Studies consistently show that doctor recommendations are one of the most effective ways to encourage patients to explore clinical trials. “Unfortunately, it’s not used as much as it could be,” said Murray Abramson, MD, vice president of global clinical operations at Biogen. “It’s a genuine opportunity,” he told attendees of the Clinical Trial Collaborations conference in Cambridge, Mass., today (April 11) during a panel discussion.
One challenge: Providers who advocate clinical trials feel like they lose control of their patient, said fellow panelist Jeff James, CEO of Wilmington Health.
That’s partially because some physicians aren’t educated about trials, Abramson said.

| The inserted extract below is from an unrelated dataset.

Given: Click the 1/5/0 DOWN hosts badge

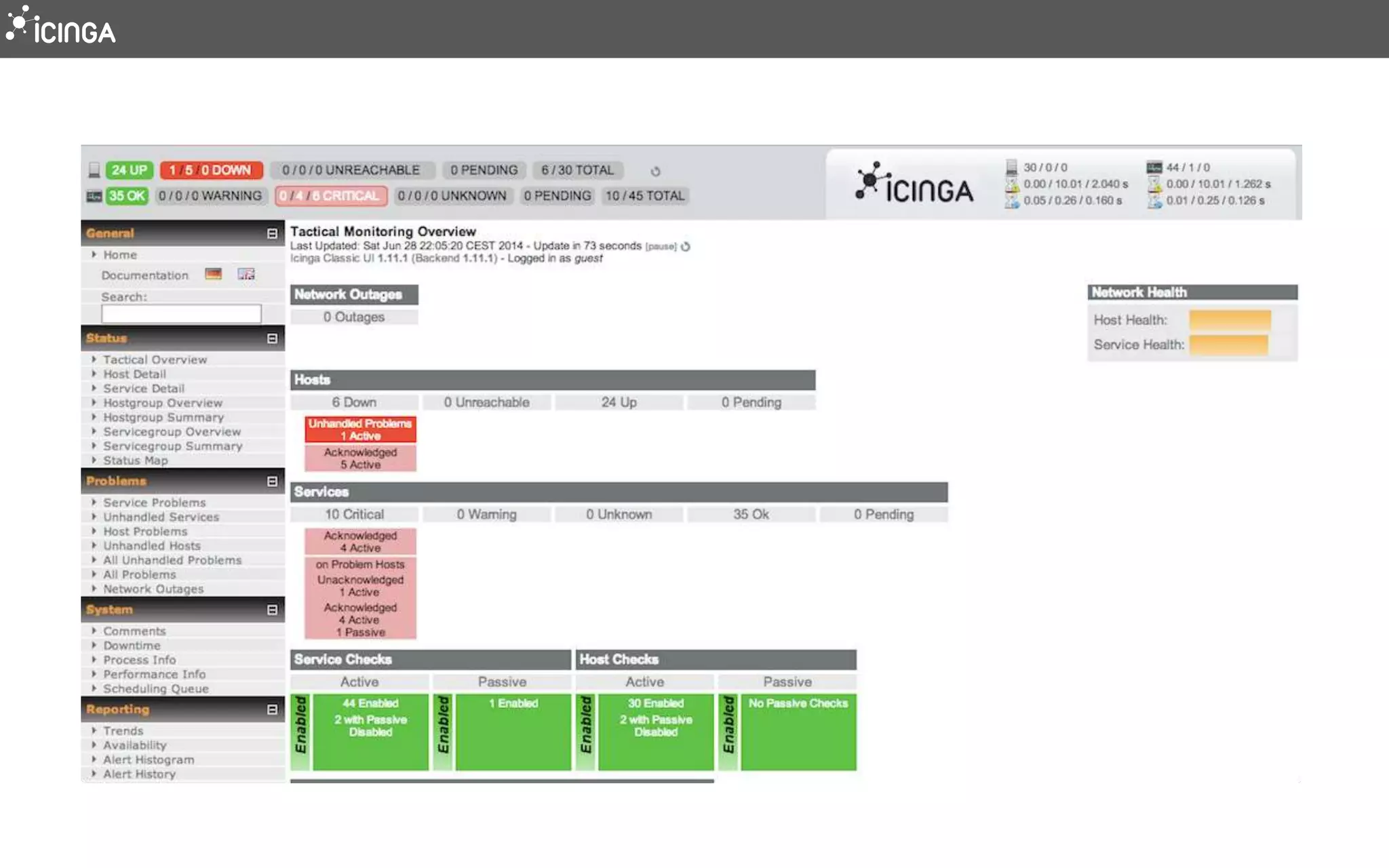Looking at the screenshot, I should click(x=211, y=170).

This results in misinformation about such details as the consequences of being in a trial and the expectations when it comes to results. Finding that kind of information isn’t necessarily easy. For example, ClinicalTrials.gov is not a user-friendly resource and it “doesn’t make connections very well,” Abramson noted.
It’s also important to keep in mind that not all diseases are as promising when it comes to using clinical trials as a care option. For example, “oncology has done better a job bringing people into trials, and cardiology is getting better,” Abramson said. However, in neurology there are many situations where proven therapies simply don’t exist yet (e.g., Alzheimer’s and ALS). “When that diagnosis is made, the next step for patient and family [should be] to find the best avenue, [such as a clinical trial], but we’re not there yet. It’s incredible that we’re still confronting this issue in 2018, just as we did in 2008.”

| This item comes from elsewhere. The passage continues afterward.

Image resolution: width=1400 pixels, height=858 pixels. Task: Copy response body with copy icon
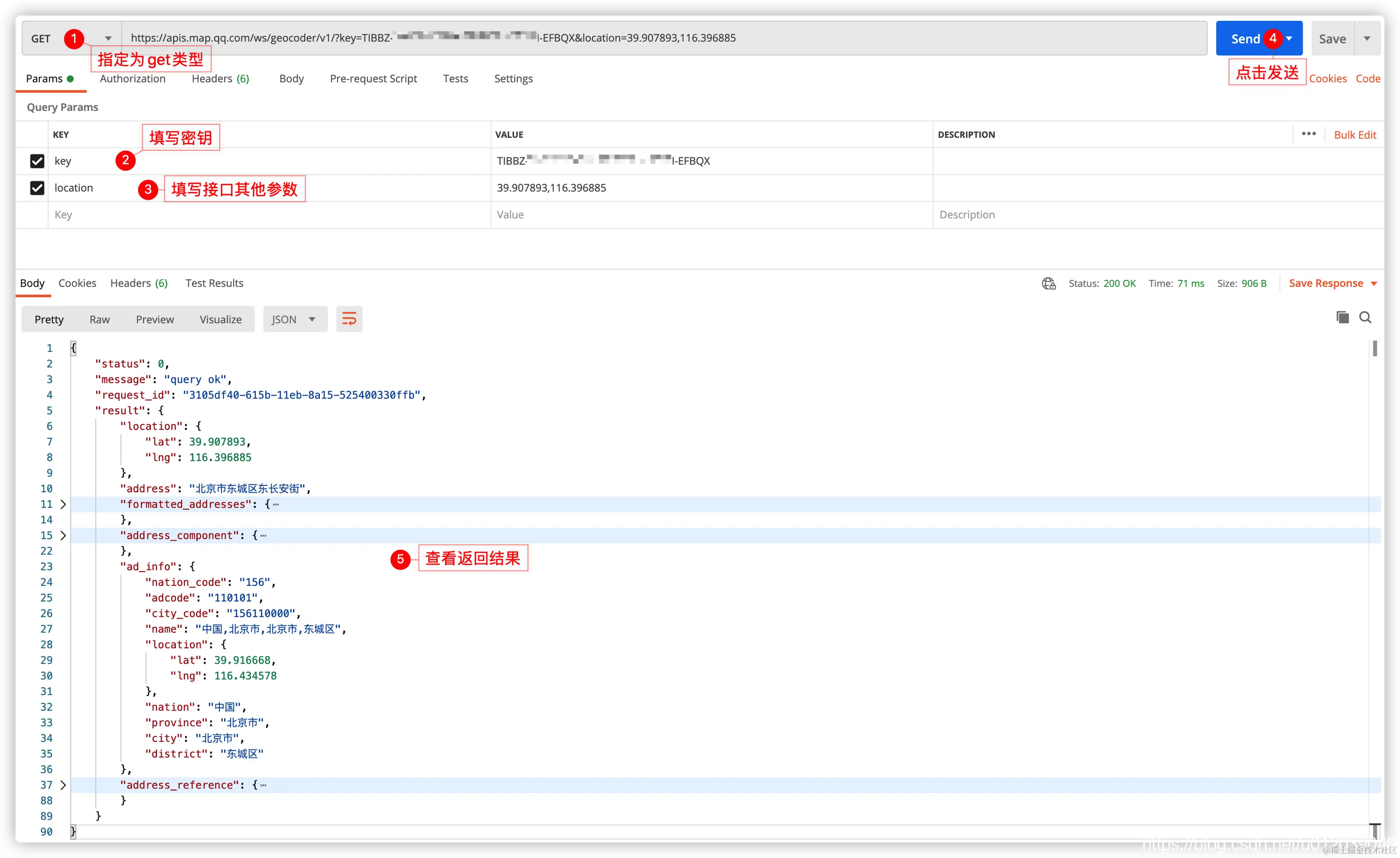pyautogui.click(x=1342, y=317)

Industry needs to find ways to bring physicians and clinical trial practitioners together, James said. “We need commitment from leadership on the physician side,” he said. In addition, industry must present a more effective case for clinical research to institutions’ chief financial officers. “Until we can find ways to demonstrate value,” it’s not going to move forward with any speed, James explained.
Coupled with using clinical trials as a care option, patient-centered health initiatives present a significant means to “add value to the patient and professional fulfillment to the physician,” suggested Katherine Vandebelt, chief ecosystem officer for Reify Health, Inc.
The next step is to convince both “sides” of the clinical trial ecosystem, panelists agreed.